When you teach at the Federal prison, one of the first things you learn is not to ask what anyone is in for. I always assumed big crimes. So I did not expect to see Ernest Higgins in my house six months after the class ended.
"Nice place, Doc."
He was sitting on my couch, the first thing I saw when I came in. I had turned the front door key. But had the door been locked?
"How did you find me, Ernest?" The second thing you learned was to never, ever, give a convict any personal information.
Ernest. Not Ernie. "Don't never call him Ernie, that one," Ron Hedges had volunteered after the first night's class. Ron was a shameless suckup, a pro, like a small dog in a pack of big ones.
"Was this nigger got to calling him Ernie just to piss him off. Ernest broke all his fingers. In the weight room." He shrugged nervously. "Could've been worse."

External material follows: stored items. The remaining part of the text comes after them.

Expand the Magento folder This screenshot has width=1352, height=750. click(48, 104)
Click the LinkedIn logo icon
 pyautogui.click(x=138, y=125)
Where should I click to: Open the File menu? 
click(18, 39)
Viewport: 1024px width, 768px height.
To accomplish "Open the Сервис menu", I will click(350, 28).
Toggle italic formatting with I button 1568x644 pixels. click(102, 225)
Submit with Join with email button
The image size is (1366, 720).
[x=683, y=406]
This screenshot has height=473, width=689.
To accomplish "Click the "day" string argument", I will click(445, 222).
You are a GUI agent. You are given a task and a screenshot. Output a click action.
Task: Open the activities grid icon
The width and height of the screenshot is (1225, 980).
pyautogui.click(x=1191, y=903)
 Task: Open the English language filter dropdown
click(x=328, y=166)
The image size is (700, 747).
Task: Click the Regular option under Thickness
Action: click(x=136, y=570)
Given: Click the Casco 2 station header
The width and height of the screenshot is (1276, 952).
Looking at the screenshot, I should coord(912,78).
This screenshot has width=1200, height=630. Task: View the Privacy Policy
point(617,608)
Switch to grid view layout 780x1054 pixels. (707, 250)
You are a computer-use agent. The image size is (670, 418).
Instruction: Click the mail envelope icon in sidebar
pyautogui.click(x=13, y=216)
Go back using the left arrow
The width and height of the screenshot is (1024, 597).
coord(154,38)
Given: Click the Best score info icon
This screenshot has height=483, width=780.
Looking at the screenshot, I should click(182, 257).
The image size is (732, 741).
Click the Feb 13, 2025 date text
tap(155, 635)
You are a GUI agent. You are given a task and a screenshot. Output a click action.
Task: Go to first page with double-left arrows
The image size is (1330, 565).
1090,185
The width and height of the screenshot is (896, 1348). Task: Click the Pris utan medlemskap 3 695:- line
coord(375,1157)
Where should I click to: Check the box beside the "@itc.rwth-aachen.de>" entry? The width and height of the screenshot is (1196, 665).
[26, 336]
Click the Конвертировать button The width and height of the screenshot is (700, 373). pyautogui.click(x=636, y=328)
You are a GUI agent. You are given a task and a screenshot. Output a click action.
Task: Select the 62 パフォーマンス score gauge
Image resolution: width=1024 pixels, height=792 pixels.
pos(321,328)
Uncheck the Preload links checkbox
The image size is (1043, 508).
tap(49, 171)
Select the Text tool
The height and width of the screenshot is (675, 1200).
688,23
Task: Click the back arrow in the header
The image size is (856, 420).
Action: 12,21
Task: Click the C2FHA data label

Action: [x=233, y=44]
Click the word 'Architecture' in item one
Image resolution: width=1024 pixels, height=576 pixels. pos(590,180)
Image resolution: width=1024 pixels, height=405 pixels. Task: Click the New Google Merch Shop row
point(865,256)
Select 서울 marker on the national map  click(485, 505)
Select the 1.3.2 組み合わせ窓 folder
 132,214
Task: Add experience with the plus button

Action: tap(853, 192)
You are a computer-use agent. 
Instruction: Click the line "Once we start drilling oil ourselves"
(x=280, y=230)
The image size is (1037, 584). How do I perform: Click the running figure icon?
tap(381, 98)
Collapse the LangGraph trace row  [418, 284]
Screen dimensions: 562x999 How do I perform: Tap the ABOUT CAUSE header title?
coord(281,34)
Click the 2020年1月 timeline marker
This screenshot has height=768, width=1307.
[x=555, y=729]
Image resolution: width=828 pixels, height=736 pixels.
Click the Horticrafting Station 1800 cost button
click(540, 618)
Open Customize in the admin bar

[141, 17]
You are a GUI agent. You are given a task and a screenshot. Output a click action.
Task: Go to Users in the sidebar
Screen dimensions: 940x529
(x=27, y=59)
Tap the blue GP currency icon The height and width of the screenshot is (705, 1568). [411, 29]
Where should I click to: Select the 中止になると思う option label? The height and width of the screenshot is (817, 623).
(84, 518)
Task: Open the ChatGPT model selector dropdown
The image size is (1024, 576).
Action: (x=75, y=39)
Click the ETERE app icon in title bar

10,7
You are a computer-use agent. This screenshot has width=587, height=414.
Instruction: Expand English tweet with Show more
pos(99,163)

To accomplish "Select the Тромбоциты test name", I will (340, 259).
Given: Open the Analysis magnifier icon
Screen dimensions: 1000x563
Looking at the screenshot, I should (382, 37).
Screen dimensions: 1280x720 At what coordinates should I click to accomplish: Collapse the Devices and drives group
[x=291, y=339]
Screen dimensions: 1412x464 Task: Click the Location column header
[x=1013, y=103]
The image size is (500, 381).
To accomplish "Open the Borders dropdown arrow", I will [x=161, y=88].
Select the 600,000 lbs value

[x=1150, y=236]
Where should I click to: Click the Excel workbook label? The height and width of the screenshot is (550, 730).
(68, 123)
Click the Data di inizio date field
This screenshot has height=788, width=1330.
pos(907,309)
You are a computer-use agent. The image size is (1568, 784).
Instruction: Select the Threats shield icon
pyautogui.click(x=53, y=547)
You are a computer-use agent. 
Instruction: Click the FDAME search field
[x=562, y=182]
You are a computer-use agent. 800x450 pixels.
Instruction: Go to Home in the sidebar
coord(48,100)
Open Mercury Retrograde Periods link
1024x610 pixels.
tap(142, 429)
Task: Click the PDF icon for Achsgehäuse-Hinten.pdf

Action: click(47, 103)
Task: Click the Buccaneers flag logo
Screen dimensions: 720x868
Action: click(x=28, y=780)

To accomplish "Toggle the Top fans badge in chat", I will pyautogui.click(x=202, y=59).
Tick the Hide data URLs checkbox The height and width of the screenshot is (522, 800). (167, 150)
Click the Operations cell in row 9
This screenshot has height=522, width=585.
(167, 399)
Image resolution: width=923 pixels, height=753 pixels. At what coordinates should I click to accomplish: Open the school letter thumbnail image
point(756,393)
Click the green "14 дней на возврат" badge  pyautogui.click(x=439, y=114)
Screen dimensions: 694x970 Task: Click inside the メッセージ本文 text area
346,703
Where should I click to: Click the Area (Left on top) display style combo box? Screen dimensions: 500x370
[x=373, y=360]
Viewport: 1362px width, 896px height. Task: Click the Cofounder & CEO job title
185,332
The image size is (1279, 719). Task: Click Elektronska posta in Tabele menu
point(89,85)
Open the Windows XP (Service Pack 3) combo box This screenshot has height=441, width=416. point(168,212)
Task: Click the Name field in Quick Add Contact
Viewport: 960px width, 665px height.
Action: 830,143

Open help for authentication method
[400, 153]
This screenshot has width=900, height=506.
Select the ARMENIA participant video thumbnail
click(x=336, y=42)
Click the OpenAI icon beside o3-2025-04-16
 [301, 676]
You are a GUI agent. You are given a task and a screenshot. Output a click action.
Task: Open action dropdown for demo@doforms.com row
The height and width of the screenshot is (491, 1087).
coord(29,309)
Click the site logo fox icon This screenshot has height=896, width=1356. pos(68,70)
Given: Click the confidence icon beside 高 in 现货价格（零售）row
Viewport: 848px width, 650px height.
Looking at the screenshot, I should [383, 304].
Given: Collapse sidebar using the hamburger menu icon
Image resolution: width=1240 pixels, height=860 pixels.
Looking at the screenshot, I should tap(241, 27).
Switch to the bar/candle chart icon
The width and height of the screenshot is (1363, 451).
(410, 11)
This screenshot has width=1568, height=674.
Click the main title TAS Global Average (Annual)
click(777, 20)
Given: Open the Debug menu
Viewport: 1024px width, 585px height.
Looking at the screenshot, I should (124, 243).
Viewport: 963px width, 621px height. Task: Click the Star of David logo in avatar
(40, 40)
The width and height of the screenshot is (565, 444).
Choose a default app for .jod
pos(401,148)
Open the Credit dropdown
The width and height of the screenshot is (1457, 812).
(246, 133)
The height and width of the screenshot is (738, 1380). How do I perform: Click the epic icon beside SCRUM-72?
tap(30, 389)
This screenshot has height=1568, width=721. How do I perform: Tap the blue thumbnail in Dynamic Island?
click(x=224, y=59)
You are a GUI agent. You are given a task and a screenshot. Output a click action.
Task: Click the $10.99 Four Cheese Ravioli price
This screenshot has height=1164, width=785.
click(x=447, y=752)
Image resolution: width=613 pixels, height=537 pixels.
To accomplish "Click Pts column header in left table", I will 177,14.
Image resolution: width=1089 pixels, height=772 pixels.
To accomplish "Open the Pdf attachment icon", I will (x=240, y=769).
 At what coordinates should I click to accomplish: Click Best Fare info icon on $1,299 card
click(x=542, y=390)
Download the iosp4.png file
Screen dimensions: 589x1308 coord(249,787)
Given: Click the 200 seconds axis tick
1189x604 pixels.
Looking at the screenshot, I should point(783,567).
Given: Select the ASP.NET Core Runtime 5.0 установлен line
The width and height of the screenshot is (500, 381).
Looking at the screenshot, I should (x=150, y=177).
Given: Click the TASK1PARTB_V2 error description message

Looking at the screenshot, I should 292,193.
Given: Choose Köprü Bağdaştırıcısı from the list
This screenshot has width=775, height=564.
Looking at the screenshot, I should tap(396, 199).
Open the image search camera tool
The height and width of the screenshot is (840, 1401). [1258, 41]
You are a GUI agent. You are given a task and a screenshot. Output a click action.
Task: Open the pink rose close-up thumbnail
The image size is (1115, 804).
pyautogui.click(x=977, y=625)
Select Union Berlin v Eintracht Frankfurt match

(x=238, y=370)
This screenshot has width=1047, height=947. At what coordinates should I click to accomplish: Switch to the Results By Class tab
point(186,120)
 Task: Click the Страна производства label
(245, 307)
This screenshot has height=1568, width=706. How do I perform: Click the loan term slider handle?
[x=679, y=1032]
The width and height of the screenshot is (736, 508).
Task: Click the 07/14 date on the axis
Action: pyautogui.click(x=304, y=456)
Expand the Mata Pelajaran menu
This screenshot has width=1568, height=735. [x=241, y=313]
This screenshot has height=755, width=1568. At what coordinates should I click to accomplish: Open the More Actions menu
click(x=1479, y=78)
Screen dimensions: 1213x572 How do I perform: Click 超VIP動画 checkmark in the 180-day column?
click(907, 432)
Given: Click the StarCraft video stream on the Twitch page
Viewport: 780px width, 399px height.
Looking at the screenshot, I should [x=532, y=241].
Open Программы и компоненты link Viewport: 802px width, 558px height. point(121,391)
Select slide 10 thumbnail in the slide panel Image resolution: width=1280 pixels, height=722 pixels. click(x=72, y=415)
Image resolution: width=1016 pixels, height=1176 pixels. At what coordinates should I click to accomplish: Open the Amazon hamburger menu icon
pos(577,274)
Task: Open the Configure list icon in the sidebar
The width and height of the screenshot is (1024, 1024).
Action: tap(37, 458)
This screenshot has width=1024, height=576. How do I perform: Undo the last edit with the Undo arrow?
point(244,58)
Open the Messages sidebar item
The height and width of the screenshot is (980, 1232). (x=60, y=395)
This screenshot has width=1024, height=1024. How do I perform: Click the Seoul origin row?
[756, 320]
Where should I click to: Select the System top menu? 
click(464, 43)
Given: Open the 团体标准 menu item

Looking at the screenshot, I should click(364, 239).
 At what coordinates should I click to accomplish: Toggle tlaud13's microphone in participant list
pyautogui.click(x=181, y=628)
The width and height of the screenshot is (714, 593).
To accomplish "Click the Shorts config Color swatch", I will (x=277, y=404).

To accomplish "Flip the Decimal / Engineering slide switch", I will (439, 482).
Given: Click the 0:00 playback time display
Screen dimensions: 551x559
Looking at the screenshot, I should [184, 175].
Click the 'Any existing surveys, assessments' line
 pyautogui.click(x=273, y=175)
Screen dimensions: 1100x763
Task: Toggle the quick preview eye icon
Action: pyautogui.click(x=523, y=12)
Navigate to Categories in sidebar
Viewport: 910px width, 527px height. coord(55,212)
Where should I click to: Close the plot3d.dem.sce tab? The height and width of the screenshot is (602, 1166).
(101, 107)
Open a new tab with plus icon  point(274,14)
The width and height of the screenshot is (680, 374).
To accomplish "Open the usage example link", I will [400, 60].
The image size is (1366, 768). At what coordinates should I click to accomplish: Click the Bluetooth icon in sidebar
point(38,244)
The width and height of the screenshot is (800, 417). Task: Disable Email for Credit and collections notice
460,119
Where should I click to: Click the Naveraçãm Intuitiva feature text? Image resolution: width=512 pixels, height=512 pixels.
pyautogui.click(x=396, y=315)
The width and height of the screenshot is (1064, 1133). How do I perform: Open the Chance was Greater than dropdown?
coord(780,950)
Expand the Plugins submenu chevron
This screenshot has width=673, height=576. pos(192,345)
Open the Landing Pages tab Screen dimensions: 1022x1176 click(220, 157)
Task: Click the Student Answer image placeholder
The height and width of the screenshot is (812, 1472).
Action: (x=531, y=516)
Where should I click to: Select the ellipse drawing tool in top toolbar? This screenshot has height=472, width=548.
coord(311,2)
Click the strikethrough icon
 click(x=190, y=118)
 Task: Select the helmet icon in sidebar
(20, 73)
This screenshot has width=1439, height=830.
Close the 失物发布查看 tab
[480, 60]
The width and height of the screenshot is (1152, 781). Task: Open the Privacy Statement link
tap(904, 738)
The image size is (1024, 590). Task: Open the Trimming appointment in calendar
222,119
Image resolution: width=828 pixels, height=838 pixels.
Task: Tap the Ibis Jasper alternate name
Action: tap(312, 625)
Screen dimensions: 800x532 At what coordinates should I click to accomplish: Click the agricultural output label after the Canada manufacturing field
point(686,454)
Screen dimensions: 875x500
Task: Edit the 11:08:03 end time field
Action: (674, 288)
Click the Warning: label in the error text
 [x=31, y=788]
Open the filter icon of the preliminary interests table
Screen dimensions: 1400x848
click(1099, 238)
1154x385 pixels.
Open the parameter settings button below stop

"What you mean, 'Find you'?," Ernie said. "Shit, you're in the phonebook, Doc."
When they found out I had a Ph.D., I became 'Doc.' I didn't care. It was familiar, but not disrespectful. You learn the difference quickly.
"Sure," I said, and I walked toward the kitchen, past him. "I have coffee on. You want some?" I usually left the pot all day; it was powerful stuff by evening.
"Beer?"
"Maybe."
"Not in the fridge."
He found my reaction amusing; he cracked a grin.
"I guess not then," I said. "Mind if I get coffee?"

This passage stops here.